DIRECTIVES:
**1.** Quote the notes on the node, edge and global feature transformer word for word, starting at the words "Transformer that updates" and stopping after "shape (bs, $n$ )".
**2.** Write the next part of the notes on the node, edge and global feature transformer, starting after the last line shown.
** Start of EXTRACT PROVIDED **
Transformer that updates node, edge and global features
- **$\mathbf{X}$**: Node features matrix, shape ( bs, $n, d_x$ )
- **$\mathbf{E}$**: Edge features matrix, shape (bs, $n, n, d_e$ )
- **$\mathbf{y}$**: Global features vector, shape (bs, $d_y$ )
- **node_mask**: Node mask, shape (bs, $n$ )
- **$\mathbf{W}$**: Weight matrices for the linear layers
- **$\mathbf{b}$**: Bias vectors for the linear layers
- **LN**: Layer normalization
- **Dropout**: Dropout operation
- **ReLU**: Rectified Linear Unit activation function

#### Self Attention

$$\mathbf{X}_{\text {new }}, \mathbf{E}_{\text {new}}, \mathbf{y}_{\text {new}}=\operatorname{SelfAttn}\left(\mathbf{X}, \mathbf{E}, \mathbf{y}, \text{node}_\text{mask}\right)$$


#### Residual and Layer Normalization 

\begin{gathered}
\mathbf{X}_{\text {residual }}=\mathbf{X}+\operatorname{Dropout}\left(\mathbf{X}_{\text {new }}\right) \\
\mathbf{X}=\operatorname{LN}\left(\mathbf{X}_{\text {residual }}\right)
** End of EXTRACT PROVIDED **
** Start of DATASET ROWS **
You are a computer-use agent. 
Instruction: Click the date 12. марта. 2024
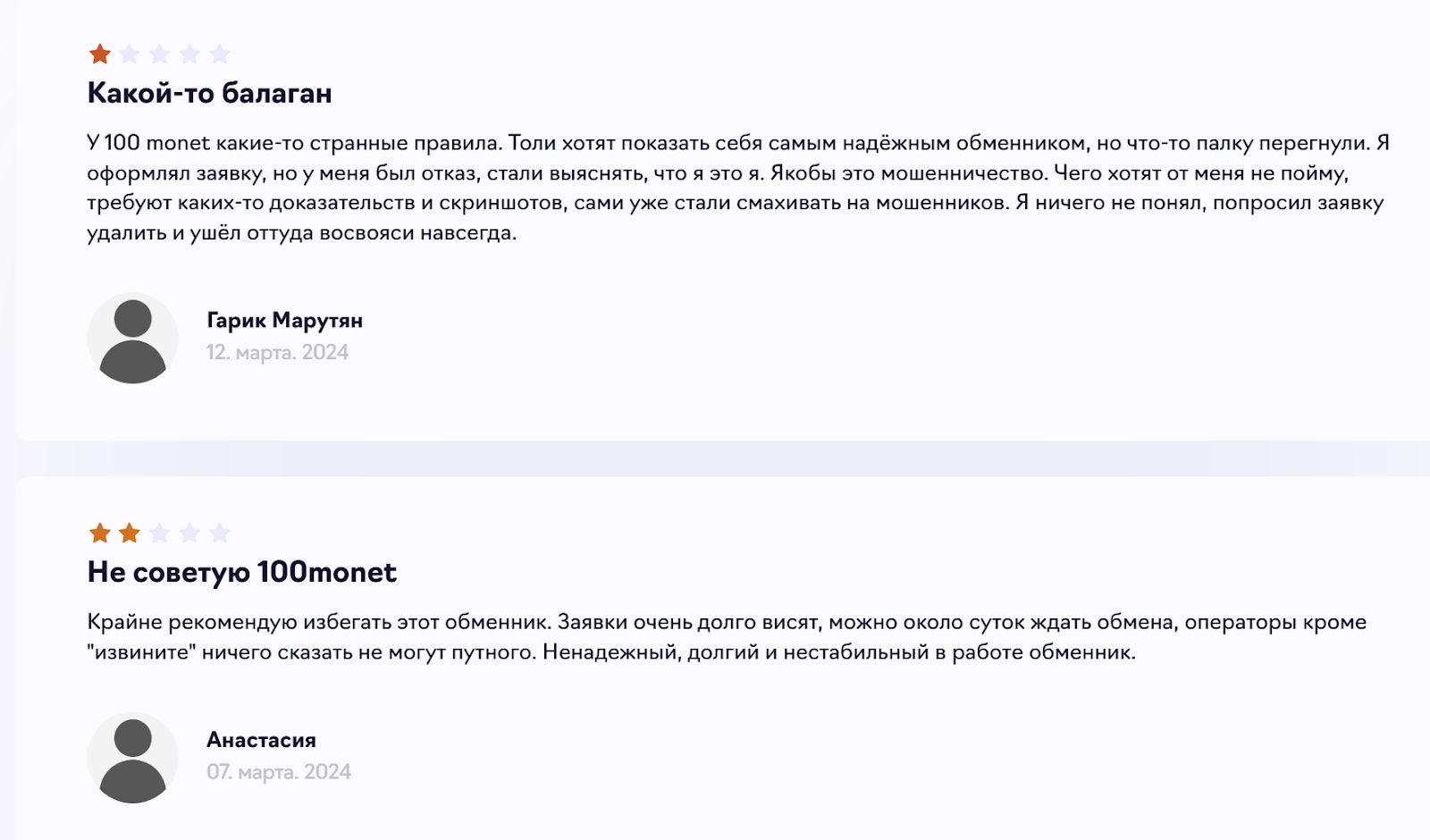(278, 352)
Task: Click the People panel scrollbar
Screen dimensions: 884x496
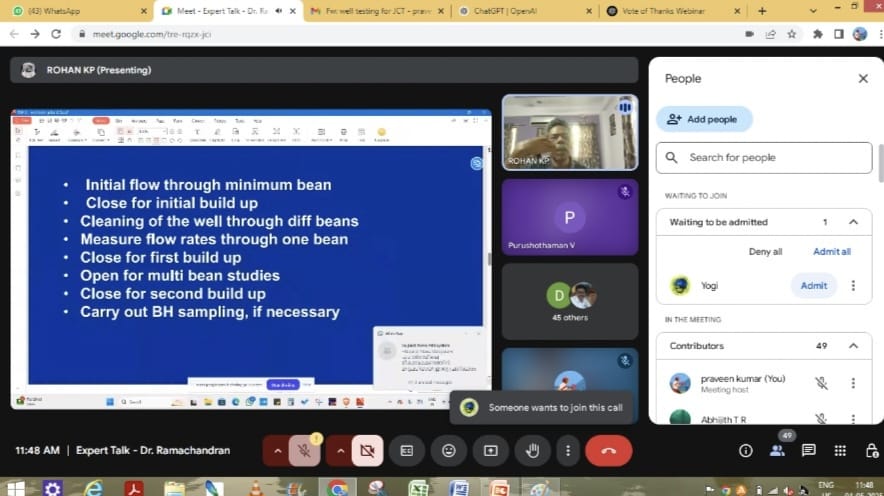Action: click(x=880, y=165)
** End of DATASET ROWS **
SOLVED PROBLEMS:
**1.**
Transformer that updates node, edge and global features
- **$\mathbf{X}$**: Node features matrix, shape ( bs, $n, d_x$ )
- **$\mathbf{E}$**: Edge features matrix, shape (bs, $n, n, d_e$ )
- **$\mathbf{y}$**: Global features vector, shape (bs, $d_y$ )
- **node_mask**: Node mask, shape (bs, $n$ )

**2.**
\end{gathered}


####  Feed-Forward Layer 

\begin{gathered}
\mathbf{X}_{\mathrm{ff}}=\operatorname{Dropout}\left(\operatorname{ReLU}\left(\mathbf{X} \mathbf{W}_{X 1}+\mathbf{b}_{X 1}\right)\right) \\
\mathbf{X}_{\mathrm{ff}}=\mathbf{X}_{\mathrm{ff}} \mathbf{W}_{X 2}+\mathbf{b}_{X 2} \\
\mathbf{X}_{\mathrm{ff}}=\operatorname{Dropout}\left(\mathbf{X}_{\mathrm{ff}}\right) \\
\mathbf{X}=\mathrm{LN}\left(\mathbf{X}+\mathbf{X}_{\mathrm{ff}}\right)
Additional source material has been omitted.